On Mon, Aug 07, 2023 at 01:41:07PM +0200, Florian Weimer wrote:
> * Marco Elver:
> 
> > [1]: "On X86-64 and AArch64 targets, this attribute changes the calling
> > convention of a function. The preserve_most calling convention attempts
> > to make the code in the caller as unintrusive as possible. This
> > convention behaves identically to the C calling convention on how
> > arguments and return values are passed, but it uses a different set of
> > caller/callee-saved registers. This alleviates the burden of saving and
> > recovering a large register set before and after the call in the
> > caller."
> >
> > [1] https://clang.llvm.org/docs/AttributeReference.html#preserve-most
> 
> You dropped the interesting part:
> 
> | If the arguments are passed in callee-saved registers, then they will
> | be preserved by the callee across the call. This doesn’t apply for
> | values returned in callee-saved registers.
> | 
> |  ·  On X86-64 the callee preserves all general purpose registers, except
> |     for R11. R11 can be used as a scratch register.

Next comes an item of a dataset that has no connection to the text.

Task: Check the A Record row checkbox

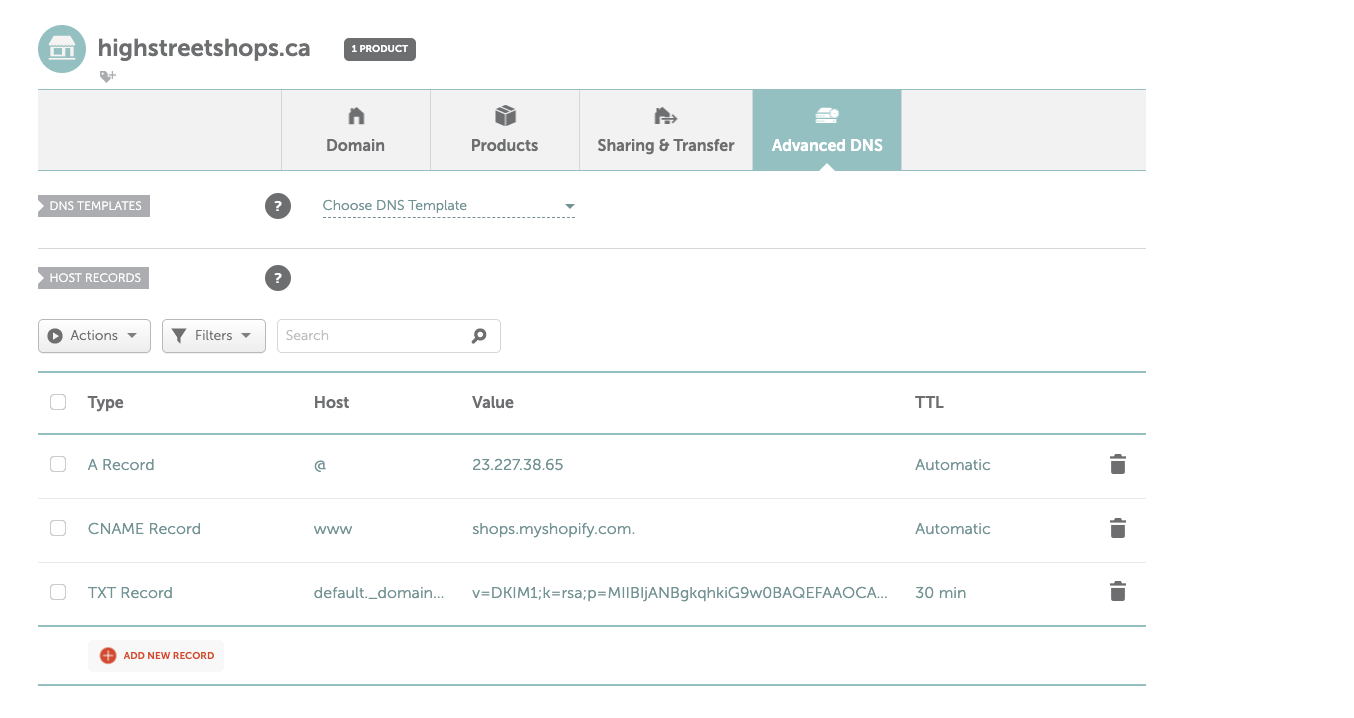Action: [x=58, y=465]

Floating-point
> |     registers (XMMs/YMMs) are not preserved and need to be saved by the
> |     caller.
> |     
> |  ·  On AArch64 the callee preserve all general purpose registers, except
> |     X0-X8 and X16-X18.
> 
> Ideally, this would be documented in the respective psABI supplement.
> I filled in some gaps and filed:
> 
>   Document the ABI for __preserve_most__ function calls
>   <https://gitlab.com/x86-psABIs/x86-64-ABI/-/merge_requests/45>
> 
> Doesn't this change impact the kernel module ABI?
> 
> I would really expect a check here

So in the GCC bugzilla you raise the point of unwinding.

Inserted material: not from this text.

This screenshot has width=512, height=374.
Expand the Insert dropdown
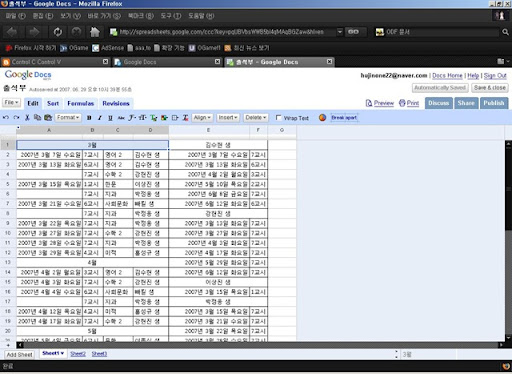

So in arch/x86 we've beeing doing what this attribute proposes (except
without that weird r11 exception) for a long while.

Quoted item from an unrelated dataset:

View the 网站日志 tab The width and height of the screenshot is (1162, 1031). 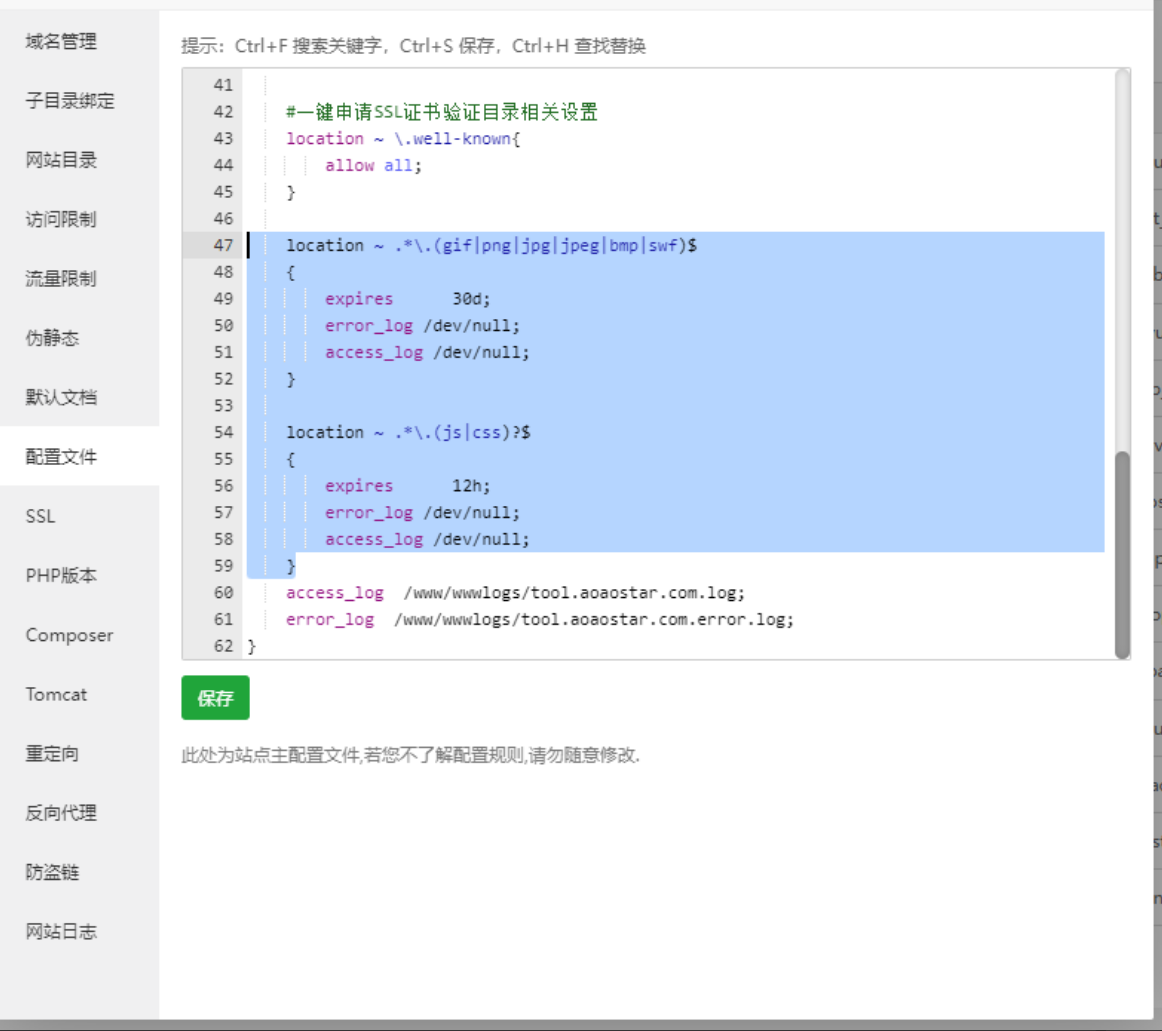[61, 932]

We simply do: asm("call foo_thunk"); instead of a C call, and then
have the 'thunk' thing PUSH/POP all the registers around a regular C
function.

Paravirt does quite a lot of that as well.

In a very few cases we implement a function specifically to avoid all
the PUSH/POP nonsense because it's so small the stack overhead kills it.

For unwinding this means that the 'thunk' becomes invisible when IP is
not inside it. But since the thunk is purely 'uninteresting' PUSH/POP
around a real C call, this is not an issue.

[[ tail calls leaving their sibling invisible is a far more annoying
   issue ]]

If the function is one of those special things, then it will be a leaf
function and we get to see it throught he IP.


Now, the problem with __preserve_most is that it makes it really easy to
deviate from this pattern, you can trivially write a function that is
not a trivial wrapper and then does not show up on unwind. This might
indeed be a problem.

Ofc. the kernel doesn't longjmp much, and we also don't throw many
exxceptions, but the live-patch people might care (although ORC unwinder
should be able to deal with all this perfectly fine).

In userspace, would not .eh_frame still be able to unwind this?